◆ Exercise instructions: What do the lines say from the one containing "Sobre Nós (729, 36)" to the end of the records? Restate them word for word, and only those.
*** Opening of Provided material ***
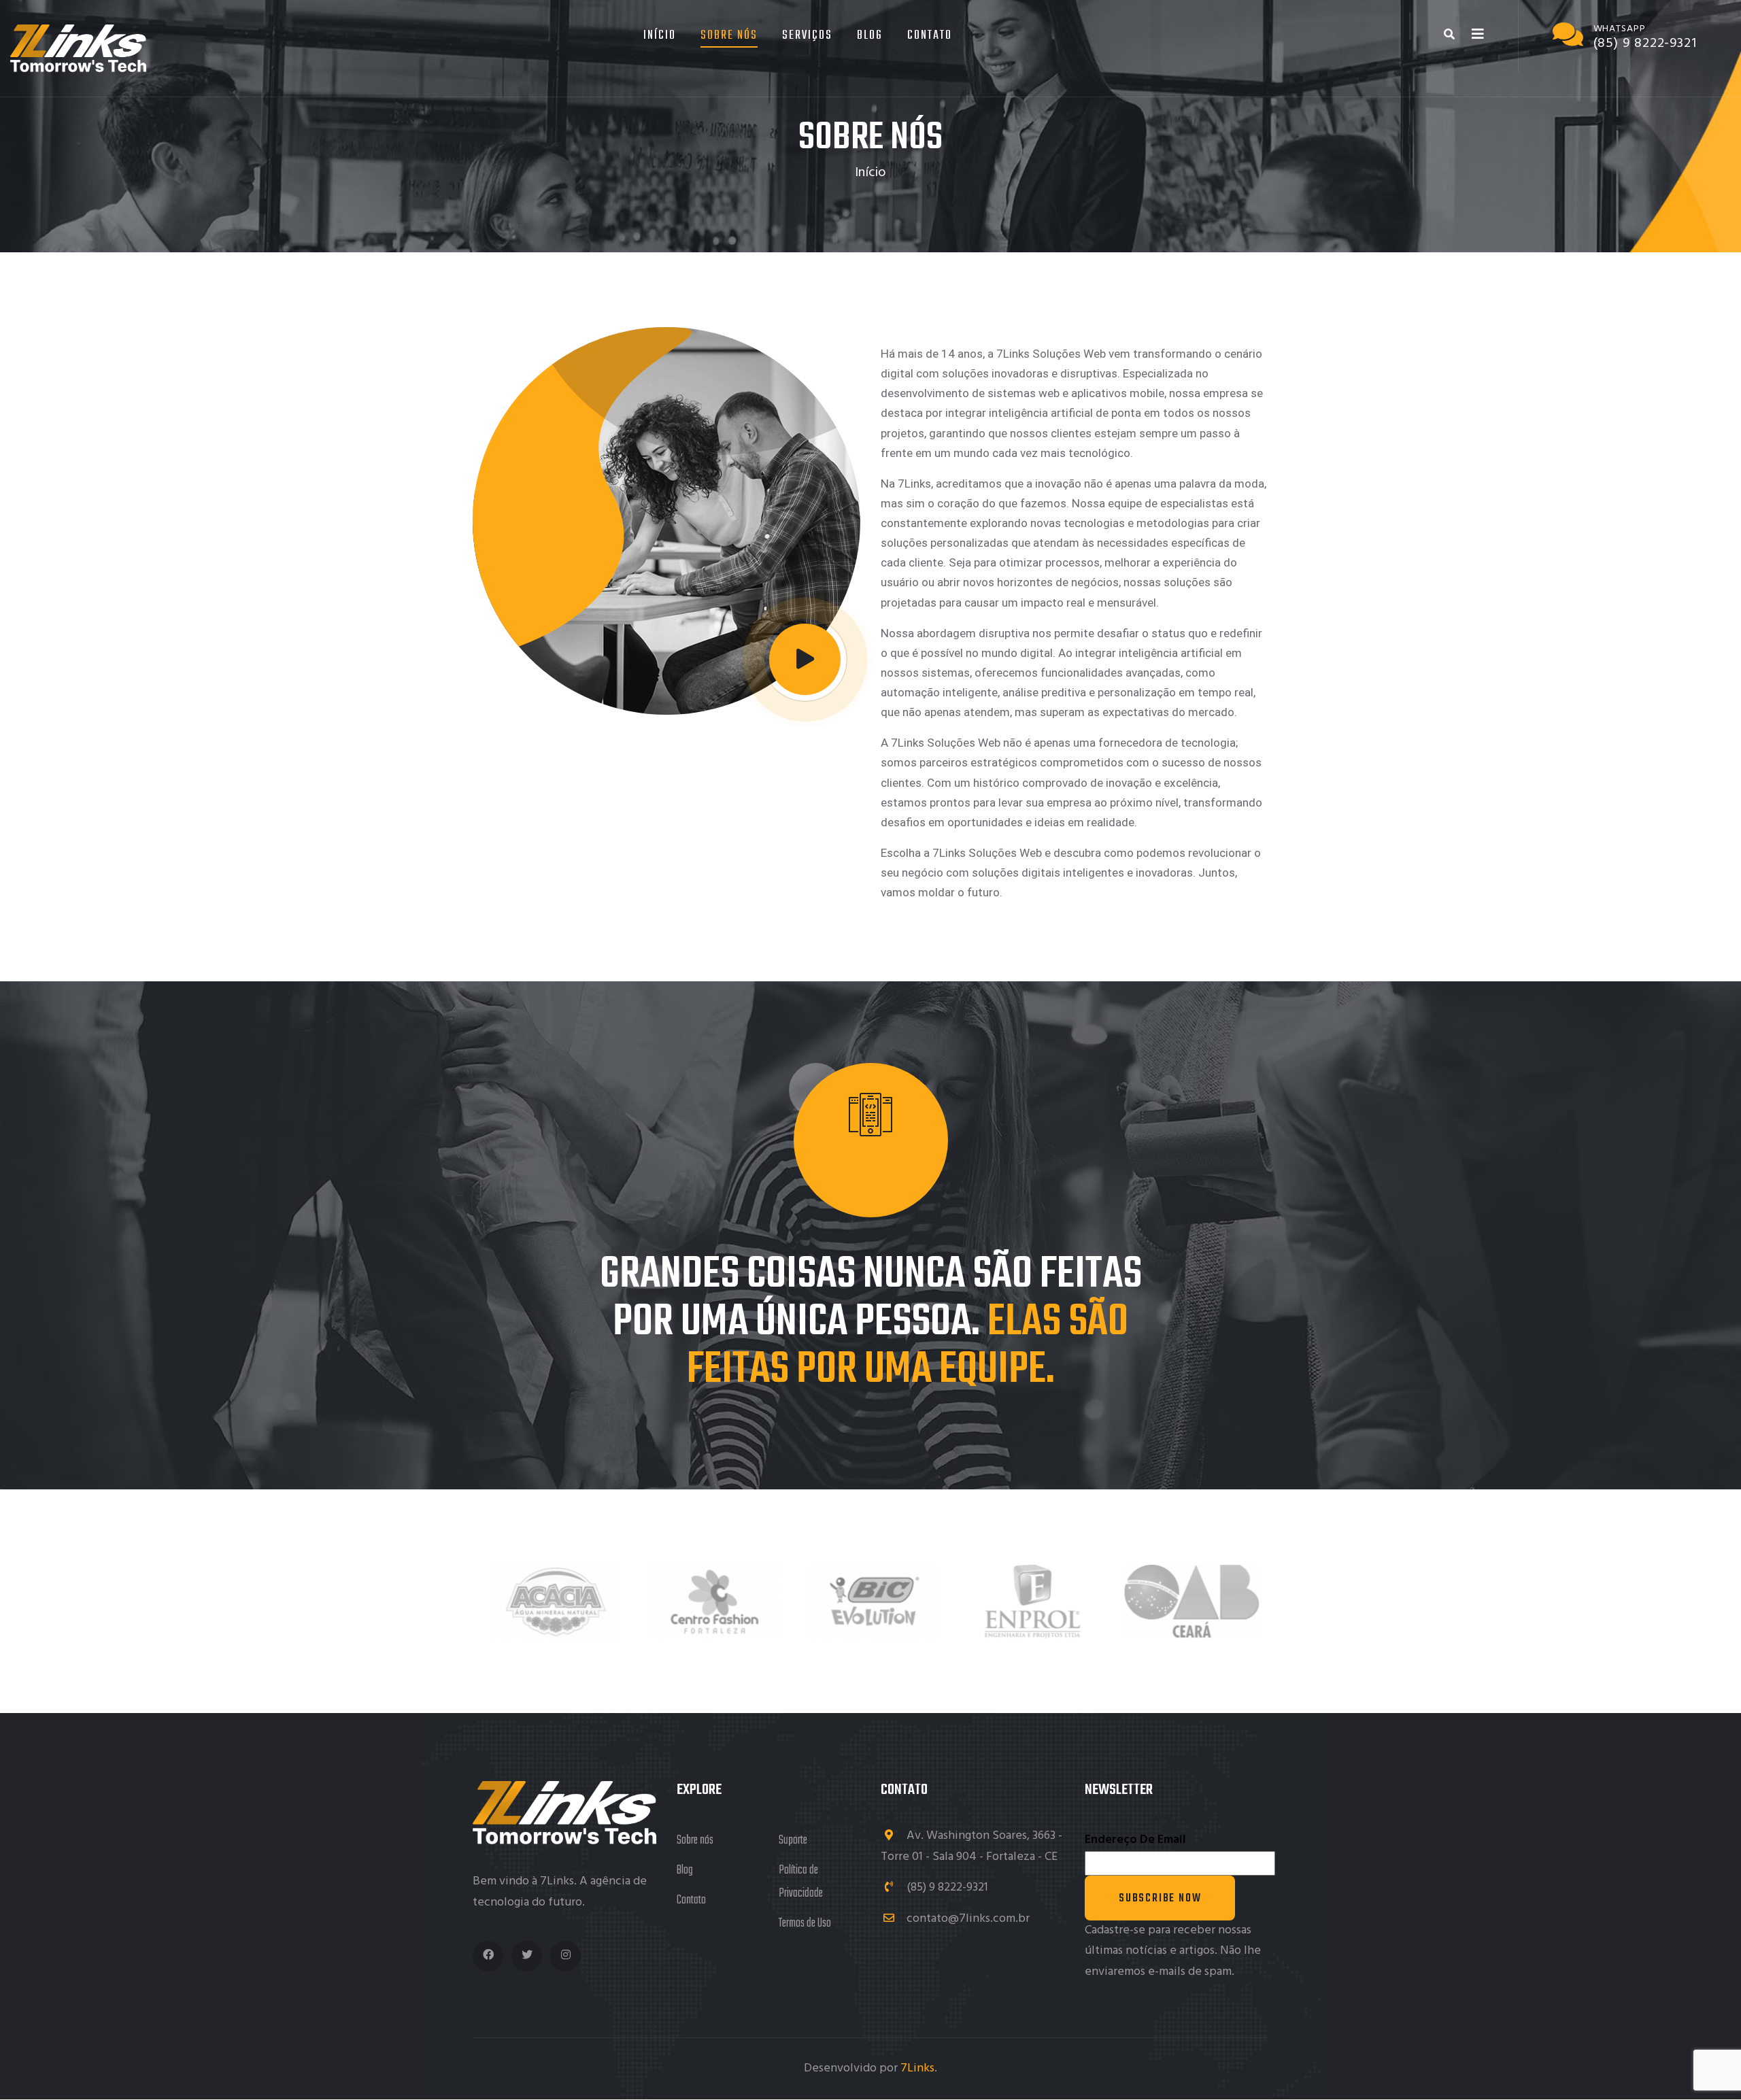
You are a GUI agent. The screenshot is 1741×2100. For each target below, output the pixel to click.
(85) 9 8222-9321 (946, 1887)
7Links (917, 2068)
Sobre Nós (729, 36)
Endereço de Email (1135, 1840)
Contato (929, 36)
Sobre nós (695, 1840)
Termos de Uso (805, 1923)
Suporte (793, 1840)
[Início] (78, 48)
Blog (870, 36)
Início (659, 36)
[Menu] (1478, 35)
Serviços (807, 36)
*** Close of Provided material ***
◆ Your solution:
Sobre Nós (729, 36)
Endereço de Email (1135, 1840)
Contato (929, 36)
Sobre nós (695, 1840)
Termos de Uso (805, 1923)
Suporte (793, 1840)
[Início] (78, 48)
Blog (870, 36)
Início (659, 36)
[Menu] (1478, 35)
Serviços (807, 36)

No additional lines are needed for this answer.